Cette logique de l'infra vers le supra se retrouve également à l'échelon supérieur, en Europe. Et pourrait entraîner des conséquences autrement plus fâcheuses qu'une démission de maire de banlieue oubliée (Sevran), une menace de grève de la fin ou un risque de banqueroute municipale. Prenons y garde car la nouvelle rhétorique des néo fascistes mêle parfaitement ces deux impératifs contradictoires de souveraineté et de solidarité pour prendre ce qui les arrange dans chaque camp.

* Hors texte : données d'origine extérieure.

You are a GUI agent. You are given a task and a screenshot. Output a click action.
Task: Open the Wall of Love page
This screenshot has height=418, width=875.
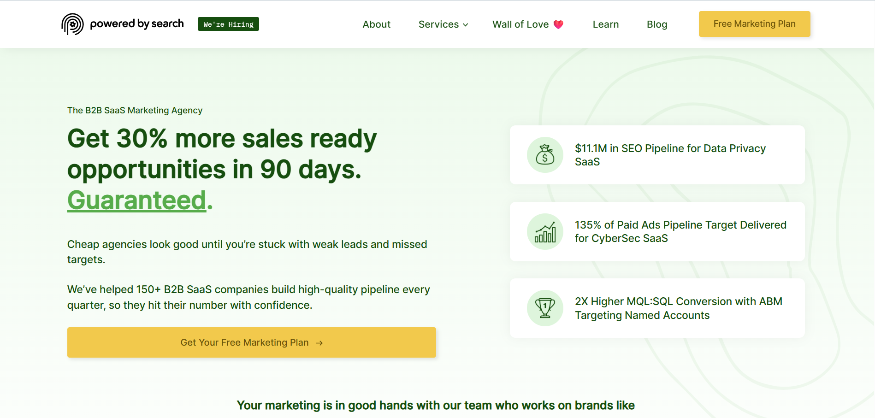click(x=520, y=24)
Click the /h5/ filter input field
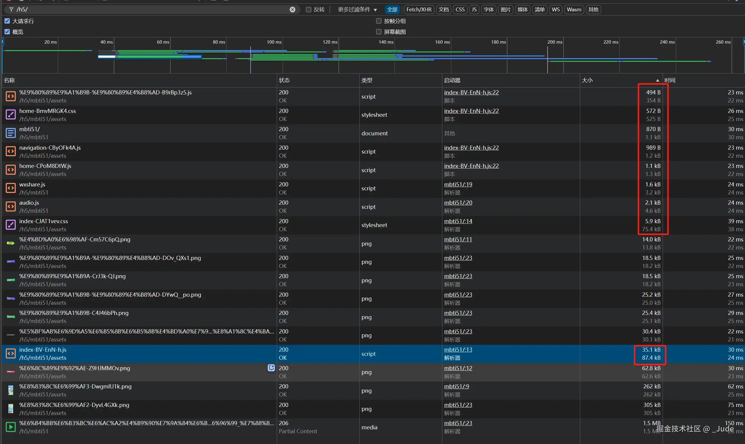The height and width of the screenshot is (444, 745). (149, 10)
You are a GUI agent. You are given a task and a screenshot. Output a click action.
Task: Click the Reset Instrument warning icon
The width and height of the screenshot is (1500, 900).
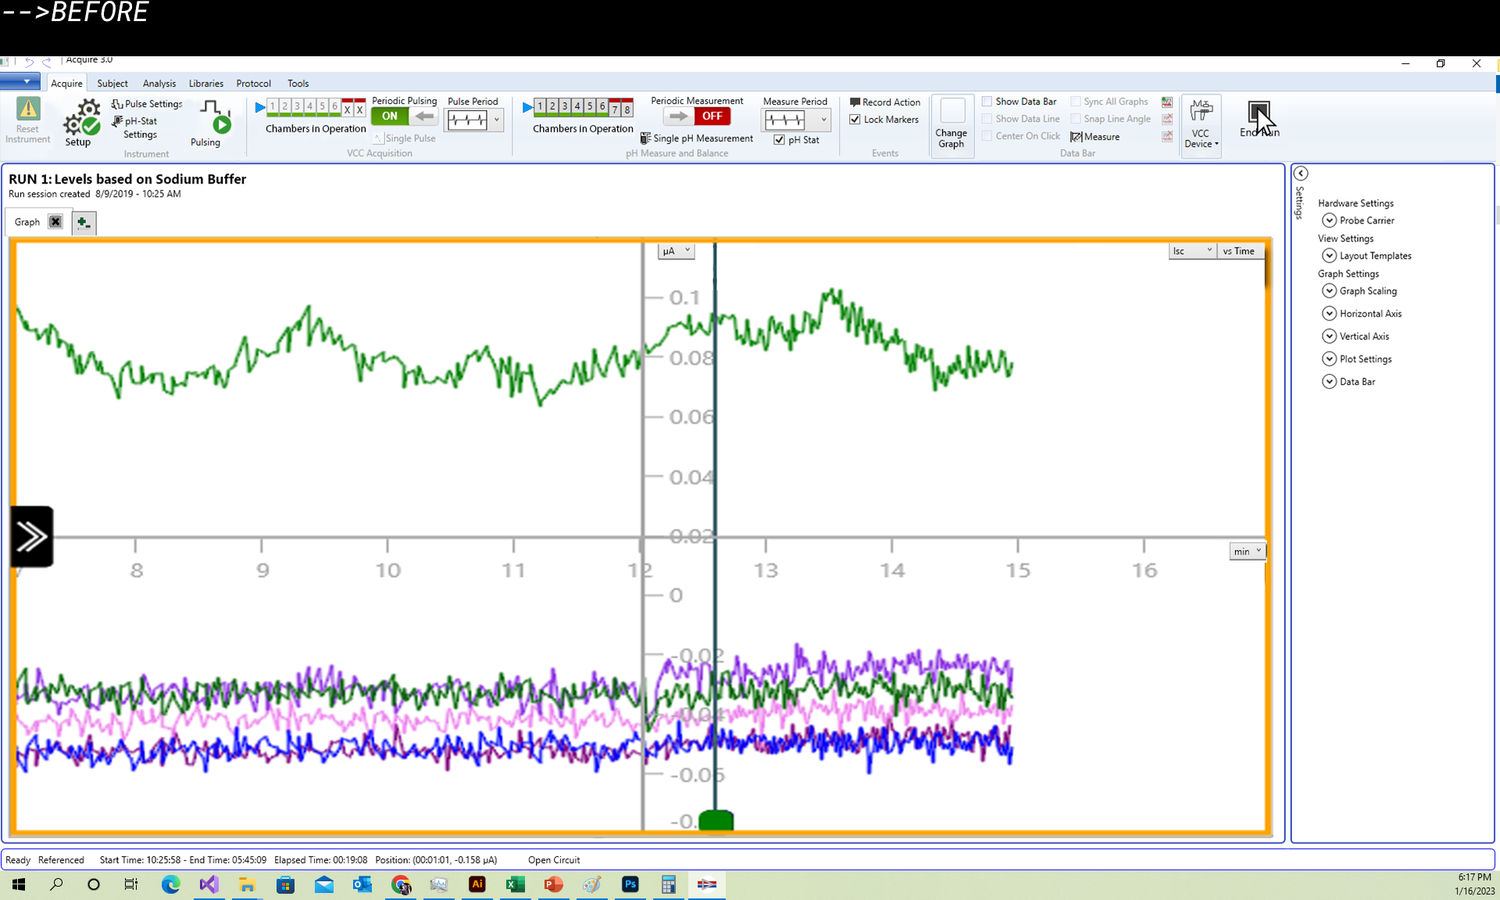tap(28, 110)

Viktor Orban, dans un discours prononcé en hommage à Helmut Khol se montrait ainsi d'une  habileté diabolique : il aime l'Europe qui donne des fonds, l'Europe qui protège des guerres commerciales et permet de menacer financièrement l'Afrique, les Etats-Unis ou tenir tête à la Chine. Il aime l'Europe qui facilite l'exportation de ses produits et accepte sa jeunesse sans emploi. Ca, il aime. Cette solidarité là lui va très bien. En revanche, sur les frontières, sur les choix de société concernant la religion ("l'islam n'aura jamais rien à voir avec le débat européen" répond-t-il à une question qui n'existait pas avant qu'il la soulève), sur les normes, le respect du pluralisme dans les médias et autres, il se révolte et fait jouer son droit des peuples à disposer d'eux mêmes. Et ça passe.

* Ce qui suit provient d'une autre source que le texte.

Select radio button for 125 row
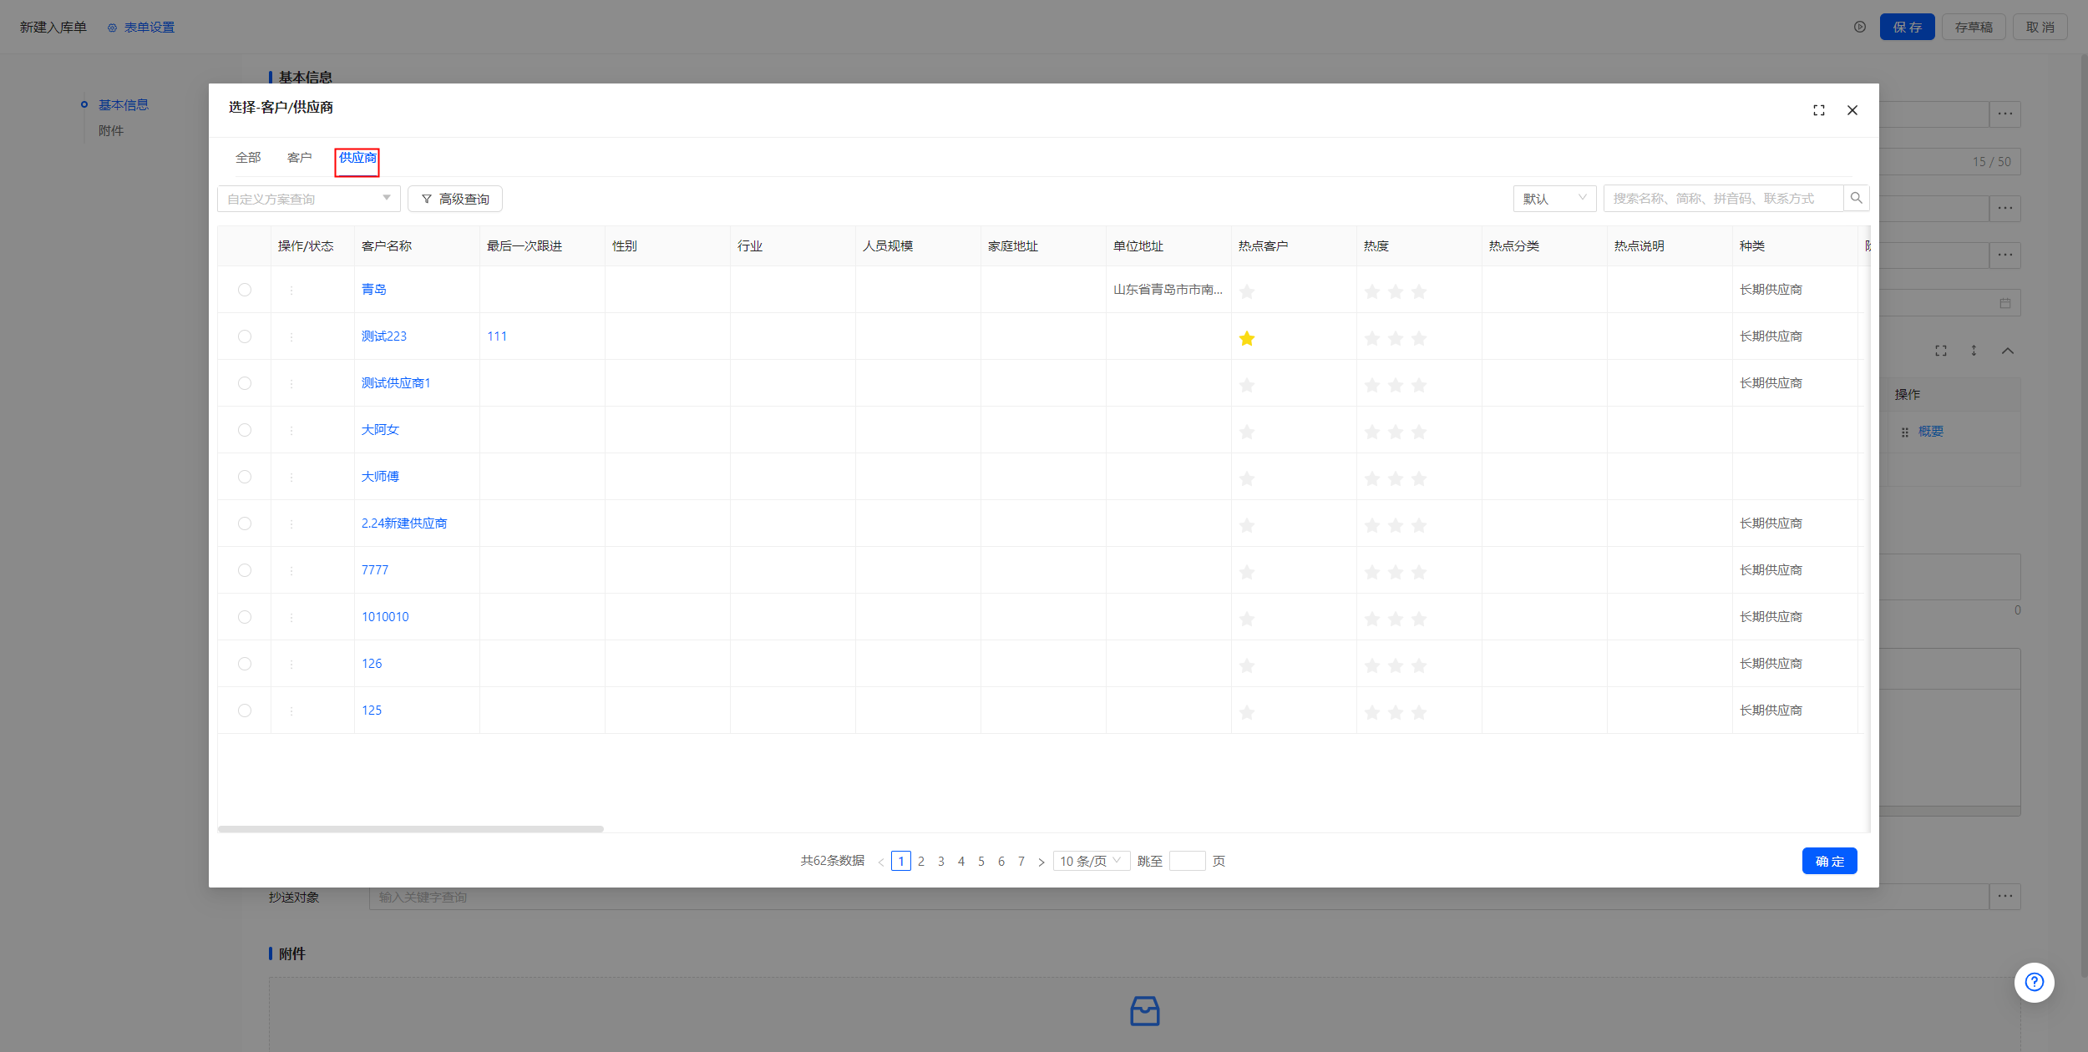The height and width of the screenshot is (1052, 2088). (245, 711)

Les slovènes, les polonais ont obtenu les mêmes choses. Les autrichiens leur emboîtent le pas. Les italiens vont faire de même. Salvini est dangereux, il est inhumain, mais il n'est pas fou : il n'a aucune envie de quitter l'Europe. Il veut "juste" que l'Europe le laisse gérer ses flux migratoires comme il le veut en nous menaçant d'une révolte populaire si on obtempère pas. Quand on pense au poids démographique, financier, humain de l'Europe, les arrivées de migrants relèvent ni plus ni moins que du volontarisme solidaire. Il n'y a aucune question de faisabilité, de difficultés, ça c'est le discours des poujadistes. Lesquels gagnent la bataille de l'émotion, des images et du temps court. Acculé dans un coin comme un boxeur proche du KO, les dirigeants européens favorables à l'accueil (il y en a) n'osent plus répliquer. En 2015, Merkel avait dit "un migrant est productif au bout de 7 ans, un enfant, 25 ans". Camarades libéraux : soyez cohérents, soyez solidaires.